§ Given data
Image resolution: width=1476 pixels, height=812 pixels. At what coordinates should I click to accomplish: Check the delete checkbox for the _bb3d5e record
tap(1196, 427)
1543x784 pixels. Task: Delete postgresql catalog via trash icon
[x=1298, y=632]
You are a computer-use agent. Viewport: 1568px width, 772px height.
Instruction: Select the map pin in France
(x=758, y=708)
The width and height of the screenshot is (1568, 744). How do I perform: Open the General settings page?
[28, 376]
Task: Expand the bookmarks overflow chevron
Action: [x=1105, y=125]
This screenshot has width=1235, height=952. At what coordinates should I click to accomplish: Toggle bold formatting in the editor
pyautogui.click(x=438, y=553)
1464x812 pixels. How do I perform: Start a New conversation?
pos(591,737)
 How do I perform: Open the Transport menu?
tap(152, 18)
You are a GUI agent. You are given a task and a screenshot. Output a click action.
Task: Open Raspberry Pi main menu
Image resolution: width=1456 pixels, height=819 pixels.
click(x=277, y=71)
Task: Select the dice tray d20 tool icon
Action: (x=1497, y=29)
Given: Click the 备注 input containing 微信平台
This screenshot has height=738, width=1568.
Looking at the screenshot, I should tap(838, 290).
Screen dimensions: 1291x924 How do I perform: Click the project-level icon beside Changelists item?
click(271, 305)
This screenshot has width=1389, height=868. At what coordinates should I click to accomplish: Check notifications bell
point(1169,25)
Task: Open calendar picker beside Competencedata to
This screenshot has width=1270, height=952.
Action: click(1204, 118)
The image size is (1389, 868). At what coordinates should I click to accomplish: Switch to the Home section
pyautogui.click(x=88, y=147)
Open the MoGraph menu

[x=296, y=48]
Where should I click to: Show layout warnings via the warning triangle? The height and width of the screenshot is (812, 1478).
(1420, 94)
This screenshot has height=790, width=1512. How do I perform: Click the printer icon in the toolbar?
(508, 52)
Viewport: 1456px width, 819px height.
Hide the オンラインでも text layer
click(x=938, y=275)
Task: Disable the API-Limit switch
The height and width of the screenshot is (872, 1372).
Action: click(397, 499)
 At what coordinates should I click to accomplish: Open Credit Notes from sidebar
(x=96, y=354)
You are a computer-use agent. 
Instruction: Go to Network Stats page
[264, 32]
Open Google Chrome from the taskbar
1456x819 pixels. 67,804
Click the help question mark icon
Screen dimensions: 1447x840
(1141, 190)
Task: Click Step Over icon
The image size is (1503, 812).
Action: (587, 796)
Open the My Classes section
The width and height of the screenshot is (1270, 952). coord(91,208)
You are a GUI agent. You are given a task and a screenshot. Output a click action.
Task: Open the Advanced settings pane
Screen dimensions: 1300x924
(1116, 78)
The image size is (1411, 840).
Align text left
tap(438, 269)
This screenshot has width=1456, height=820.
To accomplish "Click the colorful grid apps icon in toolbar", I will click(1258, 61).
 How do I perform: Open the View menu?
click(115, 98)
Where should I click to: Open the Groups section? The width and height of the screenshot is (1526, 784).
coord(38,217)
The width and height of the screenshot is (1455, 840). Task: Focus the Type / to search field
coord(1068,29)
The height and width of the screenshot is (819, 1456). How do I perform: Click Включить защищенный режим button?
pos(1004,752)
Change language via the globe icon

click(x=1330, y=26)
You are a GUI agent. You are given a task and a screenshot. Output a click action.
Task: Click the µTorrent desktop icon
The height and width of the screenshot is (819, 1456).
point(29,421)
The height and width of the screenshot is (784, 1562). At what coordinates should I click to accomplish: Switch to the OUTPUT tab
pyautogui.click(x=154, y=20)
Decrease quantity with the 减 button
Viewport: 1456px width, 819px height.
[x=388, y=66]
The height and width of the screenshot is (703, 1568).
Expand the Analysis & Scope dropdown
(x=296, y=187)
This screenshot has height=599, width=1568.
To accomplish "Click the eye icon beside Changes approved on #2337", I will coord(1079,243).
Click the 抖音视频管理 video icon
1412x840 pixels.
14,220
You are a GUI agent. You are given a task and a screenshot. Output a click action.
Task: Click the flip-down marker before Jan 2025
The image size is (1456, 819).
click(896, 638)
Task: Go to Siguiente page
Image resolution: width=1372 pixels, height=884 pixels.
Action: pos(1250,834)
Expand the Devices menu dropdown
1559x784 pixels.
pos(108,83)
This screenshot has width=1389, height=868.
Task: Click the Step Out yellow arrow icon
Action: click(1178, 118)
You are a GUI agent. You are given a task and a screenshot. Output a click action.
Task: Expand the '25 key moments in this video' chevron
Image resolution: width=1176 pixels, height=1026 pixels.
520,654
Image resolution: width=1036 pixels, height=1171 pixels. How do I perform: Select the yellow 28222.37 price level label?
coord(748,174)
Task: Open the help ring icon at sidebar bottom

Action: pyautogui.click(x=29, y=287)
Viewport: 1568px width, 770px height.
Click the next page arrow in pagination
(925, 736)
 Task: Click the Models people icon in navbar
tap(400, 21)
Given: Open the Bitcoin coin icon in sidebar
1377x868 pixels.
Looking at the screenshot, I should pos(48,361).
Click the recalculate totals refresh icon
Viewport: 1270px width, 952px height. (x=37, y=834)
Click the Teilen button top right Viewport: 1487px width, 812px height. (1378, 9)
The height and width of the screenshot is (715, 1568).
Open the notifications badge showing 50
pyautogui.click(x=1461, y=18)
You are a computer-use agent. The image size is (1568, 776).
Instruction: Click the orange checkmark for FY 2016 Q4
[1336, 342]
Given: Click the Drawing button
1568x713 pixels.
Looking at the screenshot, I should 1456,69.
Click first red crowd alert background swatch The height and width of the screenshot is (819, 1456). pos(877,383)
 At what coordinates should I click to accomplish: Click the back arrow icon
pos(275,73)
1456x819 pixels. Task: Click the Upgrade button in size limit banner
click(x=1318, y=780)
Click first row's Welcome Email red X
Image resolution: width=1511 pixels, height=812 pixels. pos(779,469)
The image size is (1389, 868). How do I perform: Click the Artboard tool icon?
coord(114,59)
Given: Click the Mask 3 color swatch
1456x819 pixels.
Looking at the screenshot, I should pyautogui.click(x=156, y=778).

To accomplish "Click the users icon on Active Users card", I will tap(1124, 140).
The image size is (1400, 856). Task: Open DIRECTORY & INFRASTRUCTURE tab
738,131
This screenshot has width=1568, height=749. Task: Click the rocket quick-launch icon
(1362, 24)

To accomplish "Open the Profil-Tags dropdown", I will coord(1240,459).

§ Try it
Recopy the records without any alteration.

§ Response area
Image resolution: width=1476 pixels, height=812 pixels. At what coordinates should I click to accomplish: Check the delete checkbox for the _bb3d5e record
tap(1196, 427)
1543x784 pixels. Task: Delete postgresql catalog via trash icon
[x=1298, y=632]
You are a computer-use agent. Viewport: 1568px width, 772px height.
Instruction: Select the map pin in France
(x=758, y=708)
The width and height of the screenshot is (1568, 744). How do I perform: Open the General settings page?
[28, 376]
Task: Expand the bookmarks overflow chevron
Action: [x=1105, y=125]
This screenshot has width=1235, height=952. At what coordinates should I click to accomplish: Toggle bold formatting in the editor
pyautogui.click(x=438, y=553)
1464x812 pixels. How do I perform: Start a New conversation?
pos(591,737)
 How do I perform: Open the Transport menu?
tap(152, 18)
You are a GUI agent. You are given a task and a screenshot. Output a click action.
Task: Open Raspberry Pi main menu
Image resolution: width=1456 pixels, height=819 pixels.
click(x=277, y=71)
Task: Select the dice tray d20 tool icon
Action: (x=1497, y=29)
Given: Click the 备注 input containing 微信平台
This screenshot has height=738, width=1568.
Looking at the screenshot, I should tap(838, 290).
Screen dimensions: 1291x924 How do I perform: Click the project-level icon beside Changelists item?
click(271, 305)
This screenshot has width=1389, height=868. At what coordinates should I click to accomplish: Check notifications bell
point(1169,25)
Task: Open calendar picker beside Competencedata to
This screenshot has width=1270, height=952.
Action: click(1204, 118)
The image size is (1389, 868). At what coordinates should I click to accomplish: Switch to the Home section
pyautogui.click(x=88, y=147)
Open the MoGraph menu

[x=296, y=48]
Where should I click to: Show layout warnings via the warning triangle? The height and width of the screenshot is (812, 1478).
(1420, 94)
This screenshot has height=790, width=1512. How do I perform: Click the printer icon in the toolbar?
(508, 52)
Viewport: 1456px width, 819px height.
Hide the オンラインでも text layer
click(x=938, y=275)
Task: Disable the API-Limit switch
The height and width of the screenshot is (872, 1372).
Action: click(397, 499)
 At what coordinates should I click to accomplish: Open Credit Notes from sidebar
(x=96, y=354)
You are a computer-use agent. 
Instruction: Go to Network Stats page
[264, 32]
Open Google Chrome from the taskbar
1456x819 pixels. 67,804
Click the help question mark icon
Screen dimensions: 1447x840
(1141, 190)
Task: Click Step Over icon
The image size is (1503, 812).
Action: (587, 796)
Open the My Classes section
The width and height of the screenshot is (1270, 952). coord(91,208)
You are a GUI agent. You are given a task and a screenshot. Output a click action.
Task: Open the Advanced settings pane
Screen dimensions: 1300x924
(1116, 78)
The image size is (1411, 840).
Align text left
tap(438, 269)
This screenshot has width=1456, height=820.
To accomplish "Click the colorful grid apps icon in toolbar", I will click(1258, 61).
 How do I perform: Open the View menu?
click(115, 98)
Where should I click to: Open the Groups section? The width and height of the screenshot is (1526, 784).
coord(38,217)
The width and height of the screenshot is (1455, 840). Task: Focus the Type / to search field
coord(1068,29)
The height and width of the screenshot is (819, 1456). How do I perform: Click Включить защищенный режим button?
pos(1004,752)
Change language via the globe icon

click(x=1330, y=26)
You are a GUI agent. You are given a task and a screenshot. Output a click action.
Task: Click the µTorrent desktop icon
The height and width of the screenshot is (819, 1456).
point(29,421)
The height and width of the screenshot is (784, 1562). At what coordinates should I click to accomplish: Switch to the OUTPUT tab
pyautogui.click(x=154, y=20)
Decrease quantity with the 减 button
Viewport: 1456px width, 819px height.
[x=388, y=66]
The height and width of the screenshot is (703, 1568).
Expand the Analysis & Scope dropdown
(x=296, y=187)
This screenshot has height=599, width=1568.
To accomplish "Click the eye icon beside Changes approved on #2337", I will coord(1079,243).
Click the 抖音视频管理 video icon
1412x840 pixels.
14,220
You are a GUI agent. You are given a task and a screenshot. Output a click action.
Task: Click the flip-down marker before Jan 2025
The image size is (1456, 819).
click(896, 638)
Task: Go to Siguiente page
Image resolution: width=1372 pixels, height=884 pixels.
Action: pos(1250,834)
Expand the Devices menu dropdown
1559x784 pixels.
pos(108,83)
This screenshot has width=1389, height=868.
Task: Click the Step Out yellow arrow icon
Action: click(1178, 118)
You are a GUI agent. You are given a task and a screenshot. Output a click action.
Task: Expand the '25 key moments in this video' chevron
Image resolution: width=1176 pixels, height=1026 pixels.
520,654
Image resolution: width=1036 pixels, height=1171 pixels. How do I perform: Select the yellow 28222.37 price level label?
coord(748,174)
Task: Open the help ring icon at sidebar bottom

Action: pyautogui.click(x=29, y=287)
Viewport: 1568px width, 770px height.
Click the next page arrow in pagination
(925, 736)
 Task: Click the Models people icon in navbar
tap(400, 21)
Given: Open the Bitcoin coin icon in sidebar
1377x868 pixels.
Looking at the screenshot, I should pos(48,361).
Click the recalculate totals refresh icon
Viewport: 1270px width, 952px height. (x=37, y=834)
Click the Teilen button top right Viewport: 1487px width, 812px height. (1378, 9)
The height and width of the screenshot is (715, 1568).
Open the notifications badge showing 50
pyautogui.click(x=1461, y=18)
You are a computer-use agent. The image size is (1568, 776).
Instruction: Click the orange checkmark for FY 2016 Q4
[1336, 342]
Given: Click the Drawing button
1568x713 pixels.
Looking at the screenshot, I should 1456,69.
Click first red crowd alert background swatch The height and width of the screenshot is (819, 1456). pos(877,383)
 At what coordinates should I click to accomplish: Click the back arrow icon
pos(275,73)
1456x819 pixels. Task: Click the Upgrade button in size limit banner
click(x=1318, y=780)
Click first row's Welcome Email red X
Image resolution: width=1511 pixels, height=812 pixels. pos(779,469)
The image size is (1389, 868). How do I perform: Click the Artboard tool icon?
coord(114,59)
Given: Click the Mask 3 color swatch
1456x819 pixels.
Looking at the screenshot, I should pyautogui.click(x=156, y=778).

To accomplish "Click the users icon on Active Users card", I will tap(1124, 140).
The image size is (1400, 856). Task: Open DIRECTORY & INFRASTRUCTURE tab
738,131
This screenshot has width=1568, height=749. Task: Click the rocket quick-launch icon
(1362, 24)

To accomplish "Open the Profil-Tags dropdown", I will coord(1240,459).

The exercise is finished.